Yes! Kind of. Maybe. Researchers from Oxford and Aarhus found that people preferred drum breaks that weren’t too complex or too simple – the ‘Goldilocks’ zone of beats. Most people, in an absolutely shock finding that wasn’t a waste of anyone’s time and money at all, find it quite hard to dance to improvisational jazz type drum breaks, due to its complex and unpredictable nature. Just when people think they’ve found the beat, it really isn’t the beat and it turns out they look a bit stupid.

But how about really simple beats? Isn’t that what modern dance pop is built on?

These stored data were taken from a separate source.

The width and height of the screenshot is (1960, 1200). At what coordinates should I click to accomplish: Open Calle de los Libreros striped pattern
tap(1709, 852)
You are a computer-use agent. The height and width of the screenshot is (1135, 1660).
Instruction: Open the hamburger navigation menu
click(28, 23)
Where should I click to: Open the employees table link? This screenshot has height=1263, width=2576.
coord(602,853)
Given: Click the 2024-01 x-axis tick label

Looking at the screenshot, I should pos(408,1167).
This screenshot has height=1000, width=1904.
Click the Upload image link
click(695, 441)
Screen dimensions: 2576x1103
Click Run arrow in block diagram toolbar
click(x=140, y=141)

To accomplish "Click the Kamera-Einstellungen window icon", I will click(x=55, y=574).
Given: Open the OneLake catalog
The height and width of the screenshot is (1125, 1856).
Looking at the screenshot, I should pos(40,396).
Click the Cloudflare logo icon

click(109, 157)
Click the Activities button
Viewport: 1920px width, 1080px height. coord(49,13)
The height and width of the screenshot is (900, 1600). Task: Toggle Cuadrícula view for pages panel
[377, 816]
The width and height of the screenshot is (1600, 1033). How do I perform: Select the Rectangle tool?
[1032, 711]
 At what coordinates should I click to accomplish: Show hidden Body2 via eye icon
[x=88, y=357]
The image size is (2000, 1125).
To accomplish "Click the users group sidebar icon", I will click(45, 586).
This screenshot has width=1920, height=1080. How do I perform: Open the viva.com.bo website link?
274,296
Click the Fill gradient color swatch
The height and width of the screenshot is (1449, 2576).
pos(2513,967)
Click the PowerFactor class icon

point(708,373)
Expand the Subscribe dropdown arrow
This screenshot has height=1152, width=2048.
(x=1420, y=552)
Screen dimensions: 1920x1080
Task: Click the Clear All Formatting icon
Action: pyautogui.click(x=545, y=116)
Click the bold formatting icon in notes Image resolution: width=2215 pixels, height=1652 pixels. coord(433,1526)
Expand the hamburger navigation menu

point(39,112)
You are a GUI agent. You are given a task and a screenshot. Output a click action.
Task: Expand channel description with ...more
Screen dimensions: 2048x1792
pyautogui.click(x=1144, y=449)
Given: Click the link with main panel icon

Well, kind of, but a straight drum break with no complexity doesn’t generally excite people either. Think less Ke$ha, more nursery rhyme. If it’s too simple, people won’t even bother to remember it. For example the study cites ‘Twinkle Twinkle Little Star’ as a song that people struggle to dance to, which is why democracy is flawed because that shit is a CERTIFIED BANGER!!!

Well, is there a greater point to dancing?

A greater point? Like, greater than enjoying the human experience a little more and being able to get through each day as it comes?

Yeah?

Well, a study in Seattle demonstrated that experience in hip hop dance can lead to better sociocognitive skills in certain areas, which may lead to supplement teaching in the STEM (science, technology, engineering and mathematics) fields of study. Which are words that I’d never thought I’d read, let alone type.

You and me both.

But more importantly, dance and the expression of movement has been passed down through time through various different cultures and geographic regions, often providing ties to an overarching identity. Dancing is more than just cutting loose at Cube or Moose after 3am; it’s often a representation of a history greater than their own.